Updated pre-emption

milo157 · milo157 · commit 595e7fba4f6a · 2025-10-08T20:15:07.000-04:00
diff --git a/cerebrium/scaling/graceful-termination.mdx b/cerebrium/scaling/graceful-termination.mdx
@@ -9,78 +9,43 @@ Cerebrium runs in a shared, multi-tenant environment. To efficiently scale, opti
 
 ## Understanding Instance Termination
 
-For both application autoscaling and our own internal node scaling, we will send your application a SIGTERM signal, as a warning to the application that we are intending to shut down this instance. For Cortex applications, this is handled. On custom runtimes, should you wish to gracefully shut down, you will need to catch and handle this signal. Once at least responseGracePeriod has elapsed, we will send your application a SIGKILL signal, terminating the instance immediately.

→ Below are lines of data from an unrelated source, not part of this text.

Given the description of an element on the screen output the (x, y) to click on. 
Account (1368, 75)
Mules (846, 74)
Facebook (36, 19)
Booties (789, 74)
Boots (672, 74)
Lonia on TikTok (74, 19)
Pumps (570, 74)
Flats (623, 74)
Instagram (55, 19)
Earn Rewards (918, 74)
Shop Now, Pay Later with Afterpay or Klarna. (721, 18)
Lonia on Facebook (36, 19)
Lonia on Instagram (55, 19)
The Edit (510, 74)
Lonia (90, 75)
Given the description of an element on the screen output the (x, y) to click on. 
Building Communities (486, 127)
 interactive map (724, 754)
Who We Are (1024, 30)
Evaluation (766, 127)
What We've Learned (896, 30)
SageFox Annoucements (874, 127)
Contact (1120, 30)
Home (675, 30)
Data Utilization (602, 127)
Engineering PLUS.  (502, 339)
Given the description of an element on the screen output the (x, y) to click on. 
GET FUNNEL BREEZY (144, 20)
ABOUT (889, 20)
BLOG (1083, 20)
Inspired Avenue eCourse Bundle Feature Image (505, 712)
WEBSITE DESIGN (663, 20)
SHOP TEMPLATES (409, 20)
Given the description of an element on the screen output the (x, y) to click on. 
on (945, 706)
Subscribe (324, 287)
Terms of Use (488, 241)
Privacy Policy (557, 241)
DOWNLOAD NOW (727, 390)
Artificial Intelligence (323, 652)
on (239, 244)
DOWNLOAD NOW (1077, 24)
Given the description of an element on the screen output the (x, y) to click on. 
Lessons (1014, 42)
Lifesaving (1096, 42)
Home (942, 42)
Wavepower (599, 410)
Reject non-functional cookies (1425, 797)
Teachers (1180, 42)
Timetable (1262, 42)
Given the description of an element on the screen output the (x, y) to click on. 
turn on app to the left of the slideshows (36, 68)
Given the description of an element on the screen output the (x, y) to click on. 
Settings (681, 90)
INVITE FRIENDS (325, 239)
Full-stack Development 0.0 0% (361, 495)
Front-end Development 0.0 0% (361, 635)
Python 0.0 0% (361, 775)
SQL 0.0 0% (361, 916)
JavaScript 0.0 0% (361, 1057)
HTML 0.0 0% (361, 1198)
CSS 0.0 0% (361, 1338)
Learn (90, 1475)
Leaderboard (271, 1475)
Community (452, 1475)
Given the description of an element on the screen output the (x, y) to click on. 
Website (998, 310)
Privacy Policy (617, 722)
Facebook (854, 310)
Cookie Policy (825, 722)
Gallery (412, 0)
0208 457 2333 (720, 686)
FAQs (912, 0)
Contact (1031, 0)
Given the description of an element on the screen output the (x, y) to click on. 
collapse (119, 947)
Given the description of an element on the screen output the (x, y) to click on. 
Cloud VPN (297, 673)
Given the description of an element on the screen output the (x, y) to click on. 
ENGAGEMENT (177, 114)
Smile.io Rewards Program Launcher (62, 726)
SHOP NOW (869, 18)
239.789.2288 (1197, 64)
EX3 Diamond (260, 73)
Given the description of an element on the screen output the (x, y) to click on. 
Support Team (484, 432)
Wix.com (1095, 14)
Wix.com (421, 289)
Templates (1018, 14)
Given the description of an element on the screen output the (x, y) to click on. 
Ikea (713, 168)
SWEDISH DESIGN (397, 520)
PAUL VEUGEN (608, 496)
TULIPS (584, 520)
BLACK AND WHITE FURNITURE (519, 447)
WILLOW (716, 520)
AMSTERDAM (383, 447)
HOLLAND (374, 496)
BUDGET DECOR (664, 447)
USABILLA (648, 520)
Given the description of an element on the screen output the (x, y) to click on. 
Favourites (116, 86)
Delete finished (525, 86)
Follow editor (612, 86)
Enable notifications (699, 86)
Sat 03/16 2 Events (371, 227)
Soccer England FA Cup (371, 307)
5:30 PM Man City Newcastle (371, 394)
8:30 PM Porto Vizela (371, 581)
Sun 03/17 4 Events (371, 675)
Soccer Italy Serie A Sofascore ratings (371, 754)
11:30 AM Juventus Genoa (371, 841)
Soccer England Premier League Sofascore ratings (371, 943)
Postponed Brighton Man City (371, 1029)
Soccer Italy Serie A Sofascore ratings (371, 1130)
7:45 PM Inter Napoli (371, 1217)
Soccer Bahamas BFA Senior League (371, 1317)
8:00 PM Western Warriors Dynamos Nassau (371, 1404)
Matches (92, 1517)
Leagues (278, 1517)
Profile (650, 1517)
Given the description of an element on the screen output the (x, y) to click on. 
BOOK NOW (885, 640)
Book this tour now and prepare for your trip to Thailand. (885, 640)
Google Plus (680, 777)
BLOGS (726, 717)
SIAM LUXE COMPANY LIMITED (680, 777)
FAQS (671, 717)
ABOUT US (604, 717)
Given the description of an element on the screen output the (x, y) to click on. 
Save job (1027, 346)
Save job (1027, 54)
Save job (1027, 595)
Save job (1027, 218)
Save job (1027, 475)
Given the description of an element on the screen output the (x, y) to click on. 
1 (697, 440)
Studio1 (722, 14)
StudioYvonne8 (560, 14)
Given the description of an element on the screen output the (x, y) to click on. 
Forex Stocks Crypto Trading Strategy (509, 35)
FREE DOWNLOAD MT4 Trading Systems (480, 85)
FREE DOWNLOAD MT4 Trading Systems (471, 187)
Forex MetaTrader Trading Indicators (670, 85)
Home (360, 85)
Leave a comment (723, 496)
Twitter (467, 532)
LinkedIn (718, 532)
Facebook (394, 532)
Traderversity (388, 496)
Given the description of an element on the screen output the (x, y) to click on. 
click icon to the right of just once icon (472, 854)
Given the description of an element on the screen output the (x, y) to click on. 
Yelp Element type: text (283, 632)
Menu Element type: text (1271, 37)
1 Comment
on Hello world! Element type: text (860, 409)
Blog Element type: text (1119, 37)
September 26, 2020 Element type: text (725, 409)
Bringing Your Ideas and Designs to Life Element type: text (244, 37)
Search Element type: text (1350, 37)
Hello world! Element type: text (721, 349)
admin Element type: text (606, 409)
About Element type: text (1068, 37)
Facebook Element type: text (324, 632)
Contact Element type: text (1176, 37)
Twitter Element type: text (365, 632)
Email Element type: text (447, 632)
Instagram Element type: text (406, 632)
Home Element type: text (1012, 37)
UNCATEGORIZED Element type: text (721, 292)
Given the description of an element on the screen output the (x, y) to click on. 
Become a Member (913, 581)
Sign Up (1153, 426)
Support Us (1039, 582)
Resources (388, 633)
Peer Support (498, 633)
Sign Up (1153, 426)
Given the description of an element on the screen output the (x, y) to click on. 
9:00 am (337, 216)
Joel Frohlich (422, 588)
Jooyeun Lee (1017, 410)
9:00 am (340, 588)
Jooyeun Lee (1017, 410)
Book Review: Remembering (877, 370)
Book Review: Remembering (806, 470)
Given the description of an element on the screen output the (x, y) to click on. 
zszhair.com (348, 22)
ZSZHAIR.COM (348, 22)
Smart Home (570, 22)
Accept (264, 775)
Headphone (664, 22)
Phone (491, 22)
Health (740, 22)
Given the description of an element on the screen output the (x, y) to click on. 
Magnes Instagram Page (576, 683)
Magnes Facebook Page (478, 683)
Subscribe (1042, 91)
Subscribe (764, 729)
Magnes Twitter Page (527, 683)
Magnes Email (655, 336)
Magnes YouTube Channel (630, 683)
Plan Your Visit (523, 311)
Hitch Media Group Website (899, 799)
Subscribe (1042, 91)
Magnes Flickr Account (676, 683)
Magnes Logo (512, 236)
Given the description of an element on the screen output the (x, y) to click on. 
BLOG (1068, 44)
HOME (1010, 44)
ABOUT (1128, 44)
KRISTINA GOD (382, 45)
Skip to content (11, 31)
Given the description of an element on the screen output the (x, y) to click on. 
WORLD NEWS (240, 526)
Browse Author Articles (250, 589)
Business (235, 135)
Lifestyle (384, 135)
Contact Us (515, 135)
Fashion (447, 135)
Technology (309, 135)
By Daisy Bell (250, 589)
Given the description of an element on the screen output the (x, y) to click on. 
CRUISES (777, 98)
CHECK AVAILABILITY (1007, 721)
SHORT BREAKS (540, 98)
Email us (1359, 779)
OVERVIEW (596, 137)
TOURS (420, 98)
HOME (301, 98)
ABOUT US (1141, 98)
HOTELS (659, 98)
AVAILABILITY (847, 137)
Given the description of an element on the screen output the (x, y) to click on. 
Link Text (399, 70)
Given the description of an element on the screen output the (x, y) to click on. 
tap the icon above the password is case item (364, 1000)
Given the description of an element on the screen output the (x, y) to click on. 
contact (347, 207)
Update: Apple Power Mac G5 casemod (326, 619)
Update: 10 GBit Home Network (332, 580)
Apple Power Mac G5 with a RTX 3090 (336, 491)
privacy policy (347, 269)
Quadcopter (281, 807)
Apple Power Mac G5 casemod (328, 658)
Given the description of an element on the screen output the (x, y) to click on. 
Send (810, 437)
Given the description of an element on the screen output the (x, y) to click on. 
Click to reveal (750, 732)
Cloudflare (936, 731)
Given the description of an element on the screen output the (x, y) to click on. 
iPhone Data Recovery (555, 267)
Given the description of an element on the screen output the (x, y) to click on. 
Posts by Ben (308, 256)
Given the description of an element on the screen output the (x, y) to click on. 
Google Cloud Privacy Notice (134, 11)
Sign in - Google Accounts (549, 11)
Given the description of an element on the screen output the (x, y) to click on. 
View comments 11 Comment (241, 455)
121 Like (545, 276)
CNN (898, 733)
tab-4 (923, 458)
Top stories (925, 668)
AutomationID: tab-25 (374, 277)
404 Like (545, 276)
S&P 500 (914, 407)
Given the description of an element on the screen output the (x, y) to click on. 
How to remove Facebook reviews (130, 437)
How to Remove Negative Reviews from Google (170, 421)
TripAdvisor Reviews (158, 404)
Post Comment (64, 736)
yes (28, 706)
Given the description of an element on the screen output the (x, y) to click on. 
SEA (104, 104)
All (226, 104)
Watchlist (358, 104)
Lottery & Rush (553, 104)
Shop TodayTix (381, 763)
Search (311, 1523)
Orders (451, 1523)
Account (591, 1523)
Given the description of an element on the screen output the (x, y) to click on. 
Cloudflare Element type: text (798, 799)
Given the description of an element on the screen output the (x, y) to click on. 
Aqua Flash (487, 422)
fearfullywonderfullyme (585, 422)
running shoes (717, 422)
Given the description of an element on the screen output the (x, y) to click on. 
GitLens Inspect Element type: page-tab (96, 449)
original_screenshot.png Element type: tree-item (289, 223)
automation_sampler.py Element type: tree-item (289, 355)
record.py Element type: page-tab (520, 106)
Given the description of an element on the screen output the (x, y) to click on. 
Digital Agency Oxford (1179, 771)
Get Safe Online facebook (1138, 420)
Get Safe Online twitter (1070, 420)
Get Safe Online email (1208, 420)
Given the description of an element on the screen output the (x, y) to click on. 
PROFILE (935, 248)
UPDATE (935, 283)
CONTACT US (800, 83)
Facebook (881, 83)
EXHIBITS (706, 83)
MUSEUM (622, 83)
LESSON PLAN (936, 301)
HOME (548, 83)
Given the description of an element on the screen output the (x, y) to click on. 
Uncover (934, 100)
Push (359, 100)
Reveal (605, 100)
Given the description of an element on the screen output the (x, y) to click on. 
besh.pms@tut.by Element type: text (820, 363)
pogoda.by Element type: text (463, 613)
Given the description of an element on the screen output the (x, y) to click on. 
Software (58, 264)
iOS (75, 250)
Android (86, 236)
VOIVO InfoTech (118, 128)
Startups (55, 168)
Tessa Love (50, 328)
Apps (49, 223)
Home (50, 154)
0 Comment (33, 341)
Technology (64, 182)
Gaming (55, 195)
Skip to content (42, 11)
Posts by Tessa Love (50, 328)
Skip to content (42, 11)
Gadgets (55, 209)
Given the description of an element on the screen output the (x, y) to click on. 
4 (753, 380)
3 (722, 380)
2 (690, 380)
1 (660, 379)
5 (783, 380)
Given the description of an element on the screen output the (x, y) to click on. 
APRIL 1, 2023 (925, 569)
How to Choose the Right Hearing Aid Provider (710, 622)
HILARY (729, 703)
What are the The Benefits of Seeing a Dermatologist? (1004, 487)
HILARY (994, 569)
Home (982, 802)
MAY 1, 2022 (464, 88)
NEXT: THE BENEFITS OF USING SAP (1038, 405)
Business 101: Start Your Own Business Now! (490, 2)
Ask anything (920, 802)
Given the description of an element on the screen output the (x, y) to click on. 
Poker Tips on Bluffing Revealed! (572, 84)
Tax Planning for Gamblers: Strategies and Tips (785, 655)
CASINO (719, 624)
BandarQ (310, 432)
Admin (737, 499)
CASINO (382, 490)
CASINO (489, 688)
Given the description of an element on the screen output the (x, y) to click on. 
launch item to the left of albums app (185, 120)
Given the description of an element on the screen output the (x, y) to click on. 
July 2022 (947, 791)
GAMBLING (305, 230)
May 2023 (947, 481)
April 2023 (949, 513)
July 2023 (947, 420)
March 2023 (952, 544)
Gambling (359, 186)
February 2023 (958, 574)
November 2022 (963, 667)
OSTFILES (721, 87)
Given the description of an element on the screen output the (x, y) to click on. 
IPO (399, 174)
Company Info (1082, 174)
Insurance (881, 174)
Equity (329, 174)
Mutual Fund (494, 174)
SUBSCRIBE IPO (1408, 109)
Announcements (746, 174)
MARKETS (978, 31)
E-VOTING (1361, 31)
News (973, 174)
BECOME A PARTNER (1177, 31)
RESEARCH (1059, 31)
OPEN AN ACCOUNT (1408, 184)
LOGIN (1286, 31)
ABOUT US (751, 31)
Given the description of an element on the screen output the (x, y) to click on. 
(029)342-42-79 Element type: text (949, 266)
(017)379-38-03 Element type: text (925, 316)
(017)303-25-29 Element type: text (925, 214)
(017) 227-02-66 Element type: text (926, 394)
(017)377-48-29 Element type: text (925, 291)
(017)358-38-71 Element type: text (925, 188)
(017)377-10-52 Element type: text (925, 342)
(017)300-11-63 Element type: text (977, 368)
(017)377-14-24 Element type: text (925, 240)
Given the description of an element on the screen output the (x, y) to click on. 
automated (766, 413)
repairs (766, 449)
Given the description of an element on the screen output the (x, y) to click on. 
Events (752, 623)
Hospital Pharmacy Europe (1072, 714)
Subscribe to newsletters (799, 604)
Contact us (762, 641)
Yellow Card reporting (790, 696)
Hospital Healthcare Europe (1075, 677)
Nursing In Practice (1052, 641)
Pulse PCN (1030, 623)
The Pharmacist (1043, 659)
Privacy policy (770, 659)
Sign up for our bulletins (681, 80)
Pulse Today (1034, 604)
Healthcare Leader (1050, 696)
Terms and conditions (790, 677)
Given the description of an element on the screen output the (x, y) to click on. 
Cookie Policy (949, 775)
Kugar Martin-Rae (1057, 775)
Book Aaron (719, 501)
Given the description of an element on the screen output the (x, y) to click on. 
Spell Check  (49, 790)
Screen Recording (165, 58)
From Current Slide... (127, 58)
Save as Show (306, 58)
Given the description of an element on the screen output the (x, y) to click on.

+For both application autoscaling and our own internal node scaling, we will send your application a SIGTERM signal, as a warning to the application that we are intending to shut down this instance. For Cortex applications (Cerebriums default runtime), this is handled. On custom runtimes, should you wish to gracefully shut down, you will need to catch and handle this signal. Once at least `response_grace_period` has elapsed, we will send your application a SIGKILL signal, terminating the instance immediately.
 
-When Cerebrium needs to terminate an instance:
+When Cerebrium needs to terminate an contanier, we do the following:
 
-1. Stops routing new requests to the instance
-2. Sends SIGTERM signal to your container
-3. Waits for `response_grace_period` seconds (if configured)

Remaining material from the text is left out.